Foto ter illustratie
De bunkers in Nederland werden zaterdag op Bunkerdag opengesteld voor publiek, maar op Vlieland is het nu vijf keer per week mogelijk om de bunkers te bezoeken, dankzij de inzet van tienduizenden vrijwilligersuren. Marc ter Ellen, staande op een betonnen mitrailleurnest in de duinen van Vlieland, wijst erop hoe tijdens de Tweede Wereldoorlog de Duitsers hier een 180 graden vrij uitzicht hadden over de Noordzee.
De betonnen fundering was tot een paar jaar geleden bedolven onder bijna 6 meter zand, maar nu kunnen bezoekers zich op Bunkerdag vergapen aan het complex waarin het Bunkermuseum is gevestigd.Widerstandsnest 12H, dat zes bunkers, vijf houten schuilplaatsen en een lang loopgravenstelsel omvat, werd gereconstrueerd en onderhouden met de hulp van tientallen Vlielander vrijwilligers. Voormalig directeur van bezoekerscentrum De Noordwester, Ter Ellen, geeft toe dat zelfs hij niet op de hoogte was van de bunkerstelling totdat het idee om het complex op te graven werd geopperd door hem en zijn medewerker Dirk Bruin.

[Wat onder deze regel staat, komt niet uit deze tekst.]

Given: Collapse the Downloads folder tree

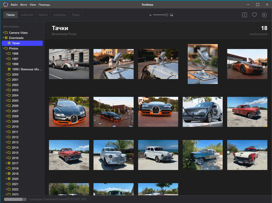Looking at the screenshot, I should [x=3, y=38].
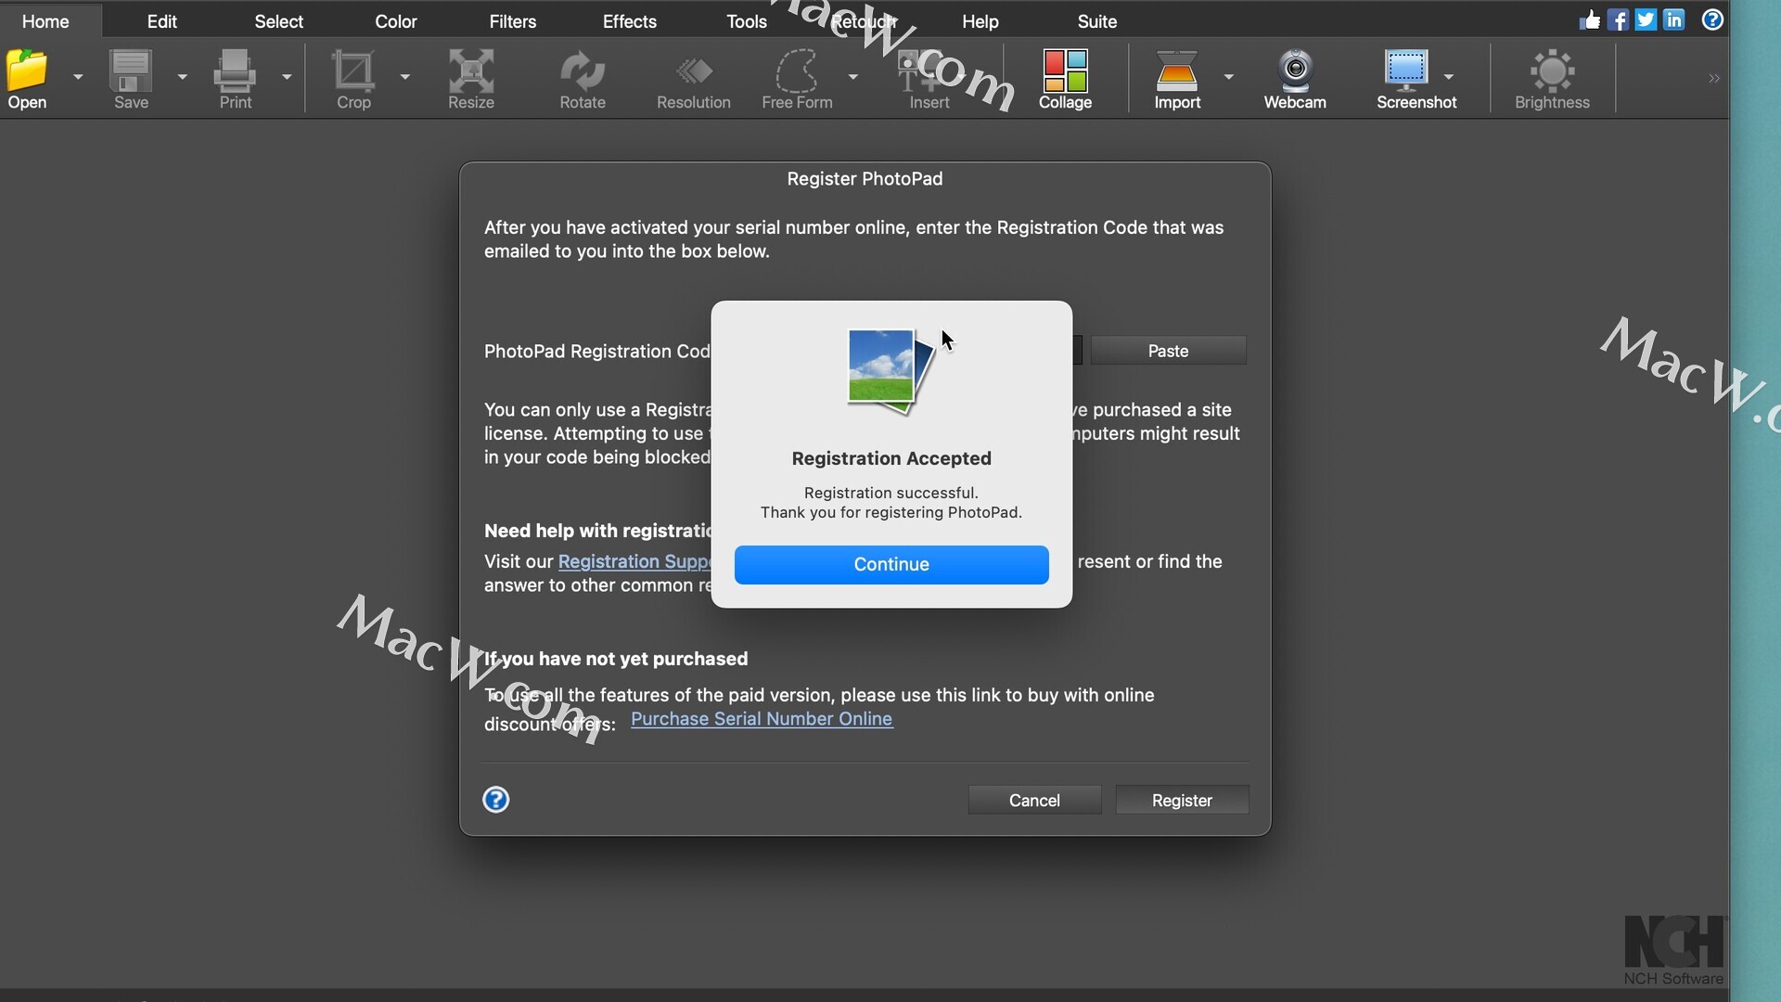
Task: Switch to the Effects tab
Action: [629, 21]
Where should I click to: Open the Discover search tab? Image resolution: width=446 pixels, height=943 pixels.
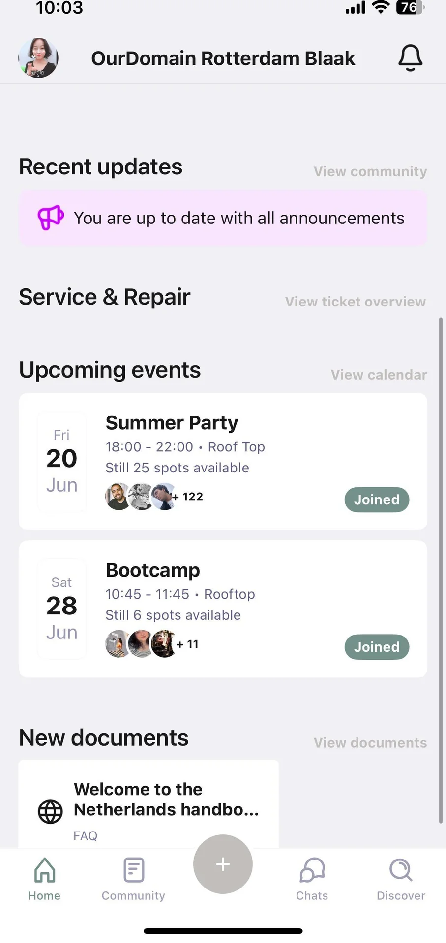[x=401, y=879]
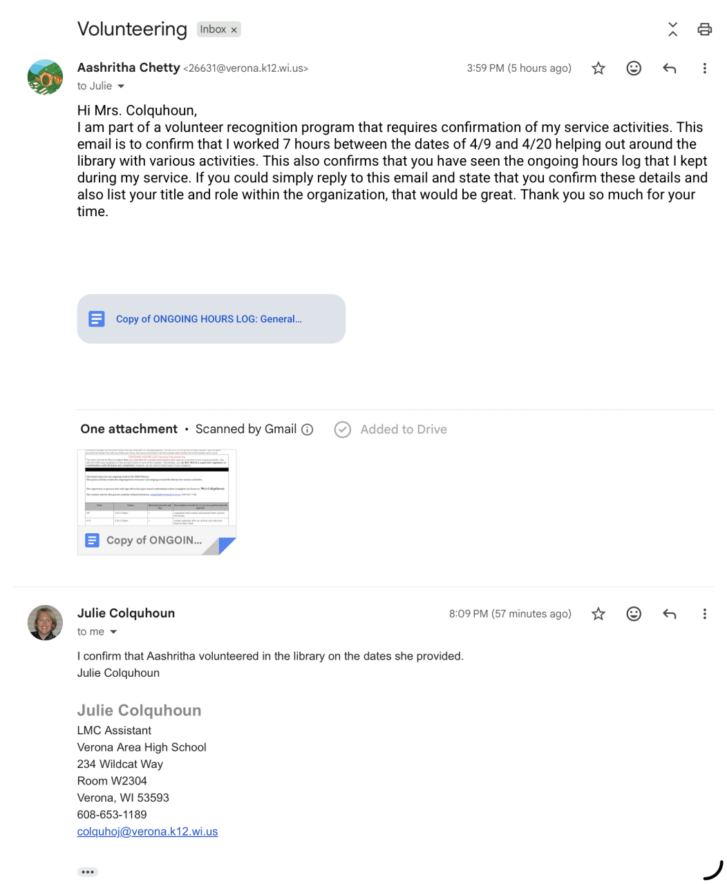727x884 pixels.
Task: Open more options for Aashritha's email
Action: coord(704,68)
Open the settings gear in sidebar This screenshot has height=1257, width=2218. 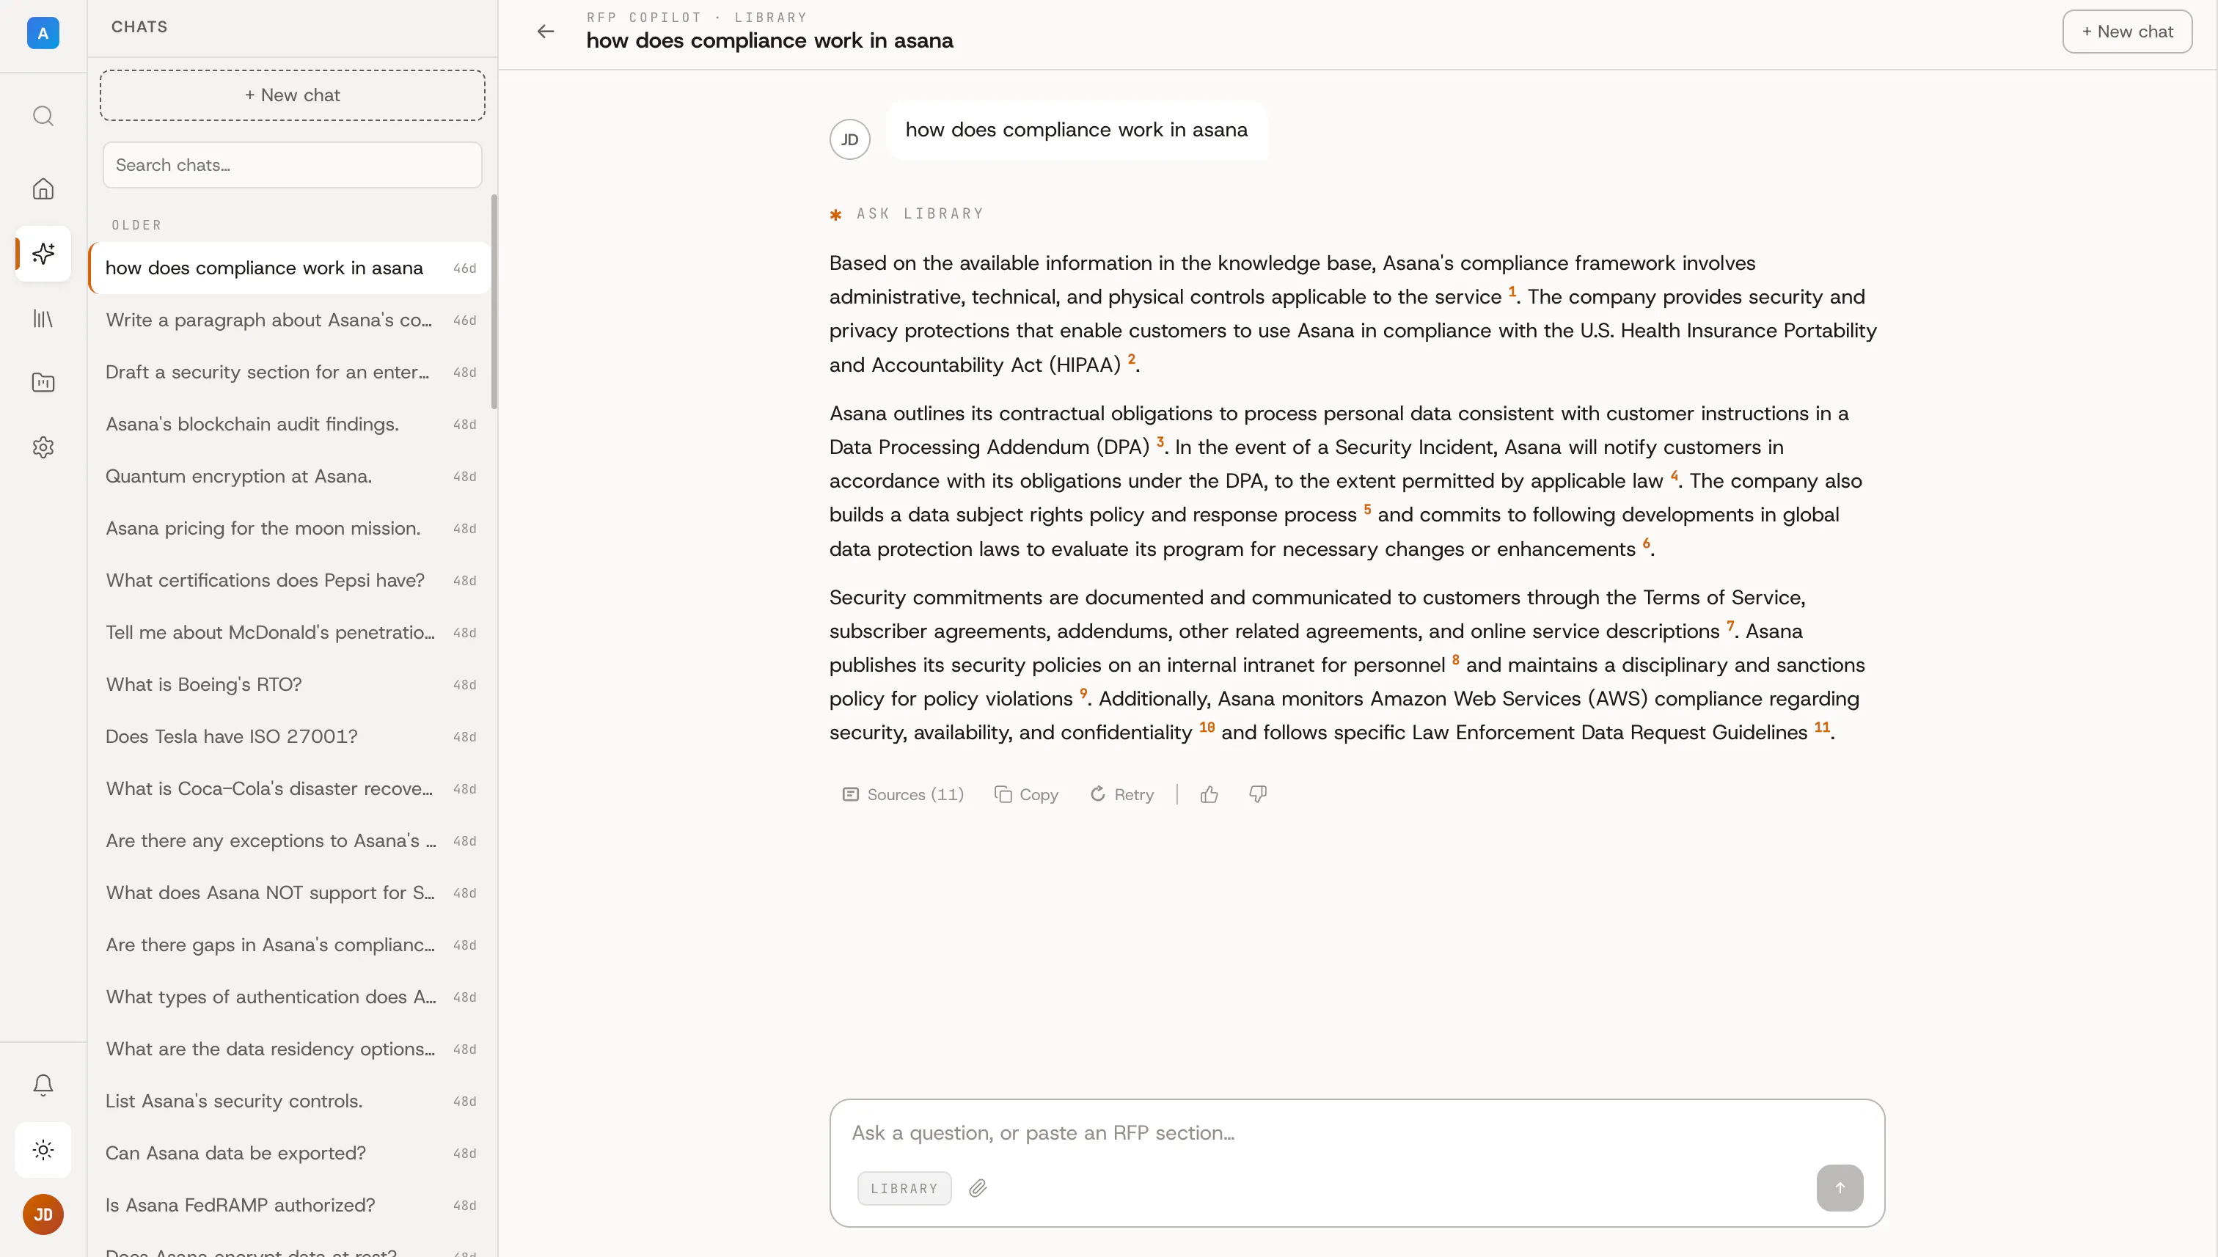tap(43, 447)
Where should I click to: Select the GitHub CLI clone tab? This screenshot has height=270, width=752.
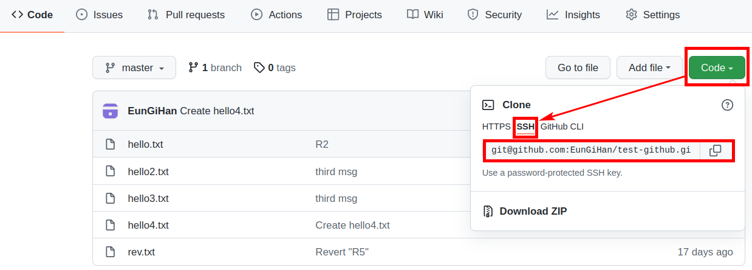562,126
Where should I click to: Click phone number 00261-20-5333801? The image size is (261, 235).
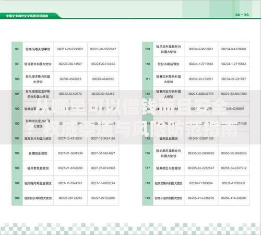[70, 49]
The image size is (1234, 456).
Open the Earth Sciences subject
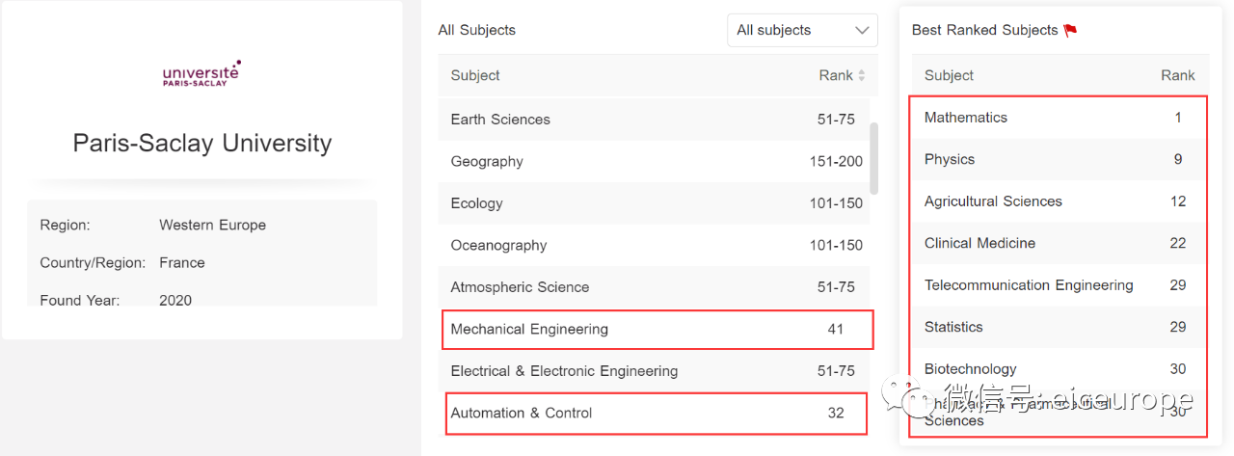[x=654, y=120]
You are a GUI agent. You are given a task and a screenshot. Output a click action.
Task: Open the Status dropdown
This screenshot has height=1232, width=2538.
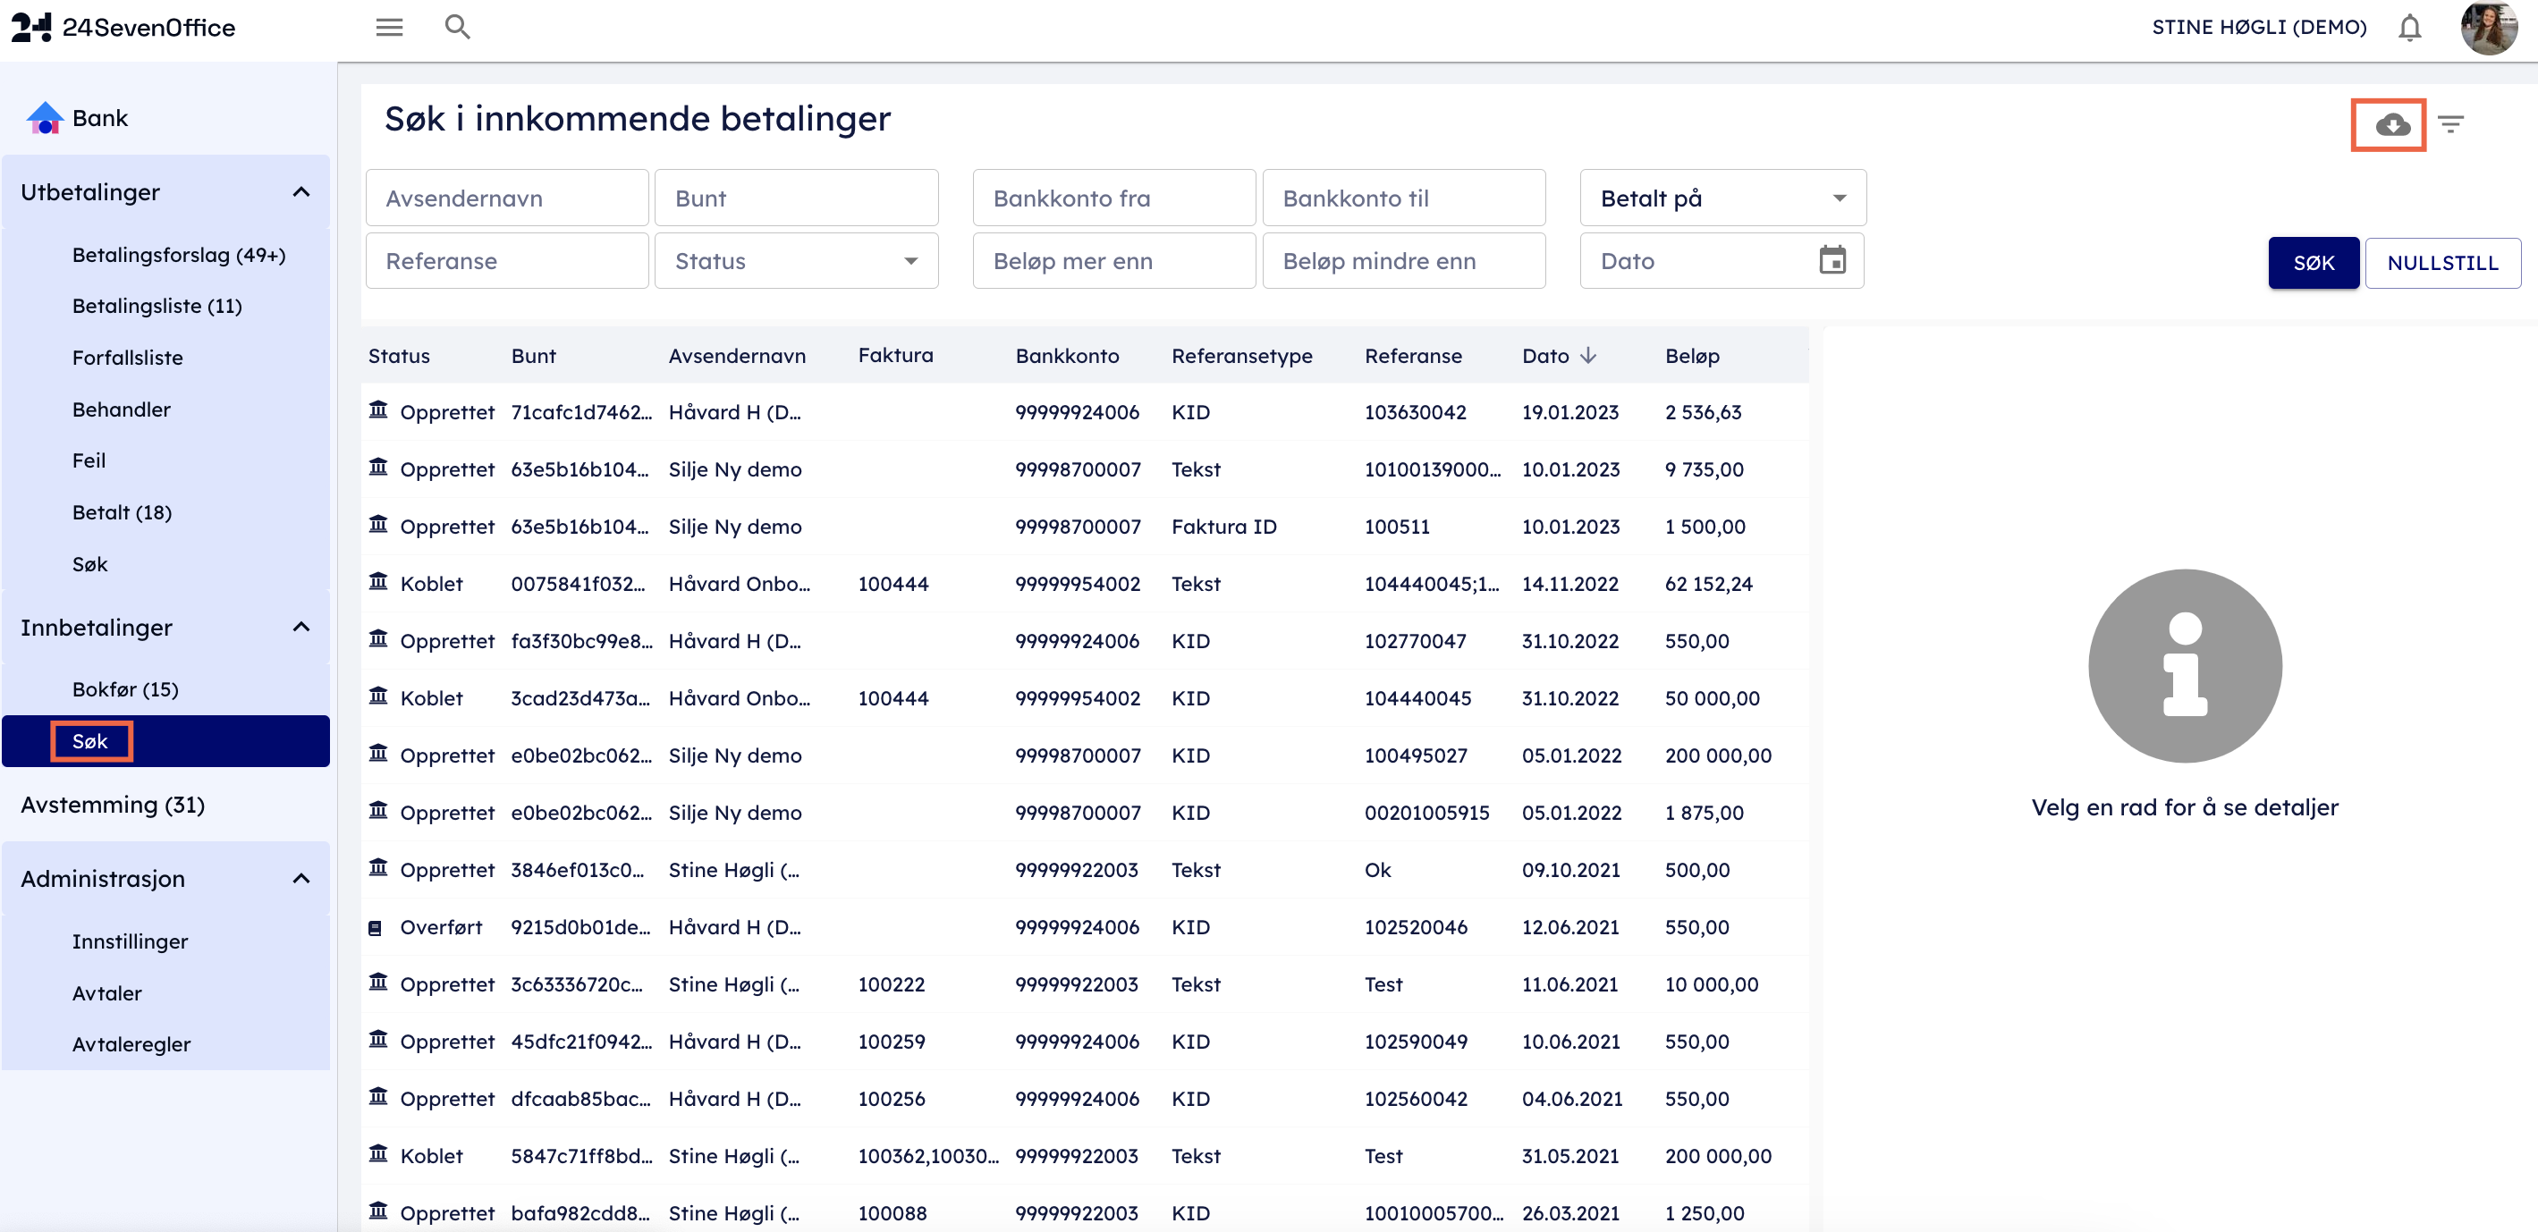pos(796,261)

Pas in 2017 kreeg de uitwerking wat vorm
Het duurde tot 2017 voordat het idee werkelijkheid werd vanwege beperkingen vanuit Natura 2000 regelgeving en het Waddenfonds, een belangrijke financier, had bedenkingen bij het toegankelijk maken van de bunkers op andere Waddeneilanden en de Waddenkust.
Meer dan zeventig vrijwilligers hielpen bij het blootleggen van het complex, waarbij de conciërge ervoor zorgde dat ook de jeugd een bijdrage leverde. Hoewel de vondsten aanvankelijk tegenvielen, waaronder serviesgoed en een inktpot, werd later veel munitie ontdekt. De afvalbuil, die waardevol is voor het verkrijgen van informatie, is echter nog niet gevonden. Een team met speciale apparatuur gaat binnenkort op zoek naar de plek.
Het hele eiland doet mee met het project
Het bunkercomplex aan de noordkant van Vlieland, net ten westen van de vakantiehuizen, was niet helemaal verborgen. In de jaren zeventig gebruikten jongeren één bekende bunker, de keukenbunker. Volgens Ter Ellen klommen de jongeren er van bovenaf in en bevoorraadden ze de bunker met kratten bier met behulp van tractoren en karren. De bunker werd echter op last van de plaatselijke horeca gesloten, omdat het hen te veel inkomsten kostte.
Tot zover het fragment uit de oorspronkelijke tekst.